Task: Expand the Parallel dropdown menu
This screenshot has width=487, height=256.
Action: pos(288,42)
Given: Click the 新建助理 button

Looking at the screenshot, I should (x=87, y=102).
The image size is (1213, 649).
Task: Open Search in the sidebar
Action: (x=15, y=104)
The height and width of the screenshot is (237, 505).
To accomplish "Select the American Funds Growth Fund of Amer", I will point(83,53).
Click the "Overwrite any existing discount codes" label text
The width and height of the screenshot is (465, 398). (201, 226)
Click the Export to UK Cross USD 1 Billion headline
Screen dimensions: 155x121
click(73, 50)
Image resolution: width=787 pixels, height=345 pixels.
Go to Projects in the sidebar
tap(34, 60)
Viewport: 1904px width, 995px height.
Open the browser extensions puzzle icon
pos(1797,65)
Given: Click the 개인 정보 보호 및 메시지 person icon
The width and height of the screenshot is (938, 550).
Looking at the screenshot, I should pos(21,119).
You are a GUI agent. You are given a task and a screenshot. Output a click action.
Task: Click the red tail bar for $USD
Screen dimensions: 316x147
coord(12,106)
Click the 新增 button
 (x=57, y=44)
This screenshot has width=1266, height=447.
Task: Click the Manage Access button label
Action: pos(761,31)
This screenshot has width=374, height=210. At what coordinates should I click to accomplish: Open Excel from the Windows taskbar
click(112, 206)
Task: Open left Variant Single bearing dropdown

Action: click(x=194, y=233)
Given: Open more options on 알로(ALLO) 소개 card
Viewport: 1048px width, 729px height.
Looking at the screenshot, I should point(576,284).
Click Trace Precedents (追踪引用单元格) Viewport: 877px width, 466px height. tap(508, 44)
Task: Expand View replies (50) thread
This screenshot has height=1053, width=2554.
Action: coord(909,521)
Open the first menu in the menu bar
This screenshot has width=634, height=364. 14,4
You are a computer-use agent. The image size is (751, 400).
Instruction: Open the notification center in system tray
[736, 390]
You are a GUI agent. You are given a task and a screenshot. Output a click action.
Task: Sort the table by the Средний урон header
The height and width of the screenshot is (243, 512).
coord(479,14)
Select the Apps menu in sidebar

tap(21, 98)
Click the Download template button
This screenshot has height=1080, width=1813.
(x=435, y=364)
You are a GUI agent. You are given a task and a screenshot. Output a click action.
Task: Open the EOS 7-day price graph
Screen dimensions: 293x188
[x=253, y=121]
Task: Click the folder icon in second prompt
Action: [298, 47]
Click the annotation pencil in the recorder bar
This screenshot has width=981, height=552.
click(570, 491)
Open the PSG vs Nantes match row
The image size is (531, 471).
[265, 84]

#### Given task:
Can you render the listing above as a Markdown table with the columns No. and Text, giving each line its own numbered row and skipping blank lines?

#### Problem solution:
| No. | Text |
|---|---|
| 1 | Task: Expand the Parallel dropdown menu |
| 2 | This screenshot has width=487, height=256. |
| 3 | Action: pos(288,42) |
| 4 | Given: Click the 新建助理 button |
| 5 | Looking at the screenshot, I should (x=87, y=102). |
| 6 | The image size is (1213, 649). |
| 7 | Task: Open Search in the sidebar |
| 8 | Action: (x=15, y=104) |
| 9 | The height and width of the screenshot is (237, 505). |
| 10 | To accomplish "Select the American Funds Growth Fund of Amer", I will point(83,53). |
| 11 | Click the "Overwrite any existing discount codes" label text |
| 12 | The width and height of the screenshot is (465, 398). (201, 226) |
| 13 | Click the Export to UK Cross USD 1 Billion headline |
| 14 | Screen dimensions: 155x121 |
| 15 | click(73, 50) |
| 16 | Image resolution: width=787 pixels, height=345 pixels. |
| 17 | Go to Projects in the sidebar |
| 18 | tap(34, 60) |
| 19 | Viewport: 1904px width, 995px height. |
| 20 | Open the browser extensions puzzle icon |
| 21 | pos(1797,65) |
| 22 | Given: Click the 개인 정보 보호 및 메시지 person icon |
| 23 | The width and height of the screenshot is (938, 550). |
| 24 | Looking at the screenshot, I should pos(21,119). |
| 25 | You are a GUI agent. You are given a task and a screenshot. Output a click action. |
| 26 | Task: Click the red tail bar for $USD |
| 27 | Screen dimensions: 316x147 |
| 28 | coord(12,106) |
| 29 | Click the 新增 button |
| 30 |  (x=57, y=44) |
| 31 | This screenshot has width=1266, height=447. |
| 32 | Task: Click the Manage Access button label |
| 33 | Action: pos(761,31) |
| 34 | This screenshot has width=374, height=210. At what coordinates should I click to accomplish: Open Excel from the Windows taskbar |
| 35 | click(112, 206) |
| 36 | Task: Open left Variant Single bearing dropdown |
| 37 | Action: click(x=194, y=233) |
| 38 | Given: Open more options on 알로(ALLO) 소개 card |
| 39 | Viewport: 1048px width, 729px height. |
| 40 | Looking at the screenshot, I should point(576,284). |
| 41 | Click Trace Precedents (追踪引用单元格) Viewport: 877px width, 466px height. tap(508, 44) |
| 42 | Task: Expand View replies (50) thread |
| 43 | This screenshot has height=1053, width=2554. |
| 44 | Action: coord(909,521) |
| 45 | Open the first menu in the menu bar |
| 46 | This screenshot has width=634, height=364. 14,4 |
| 47 | You are a computer-use agent. The image size is (751, 400). |
| 48 | Instruction: Open the notification center in system tray |
| 49 | [736, 390] |
| 50 | You are a GUI agent. You are given a task and a screenshot. Output a click action. |
| 51 | Task: Sort the table by the Средний урон header |
| 52 | The height and width of the screenshot is (243, 512). |
| 53 | coord(479,14) |
| 54 | Select the Apps menu in sidebar |
| 55 | tap(21, 98) |
| 56 | Click the Download template button |
| 57 | This screenshot has height=1080, width=1813. |
| 58 | (x=435, y=364) |
| 59 | You are a GUI agent. You are given a task and a screenshot. Output a click action. |
| 60 | Task: Open the EOS 7-day price graph |
| 61 | Screen dimensions: 293x188 |
| 62 | [x=253, y=121] |
| 63 | Task: Click the folder icon in second prompt |
| 64 | Action: [298, 47] |
| 65 | Click the annotation pencil in the recorder bar |
| 66 | This screenshot has width=981, height=552. |
| 67 | click(570, 491) |
| 68 | Open the PSG vs Nantes match row |
| 69 | The image size is (531, 471). |
| 70 | [265, 84] |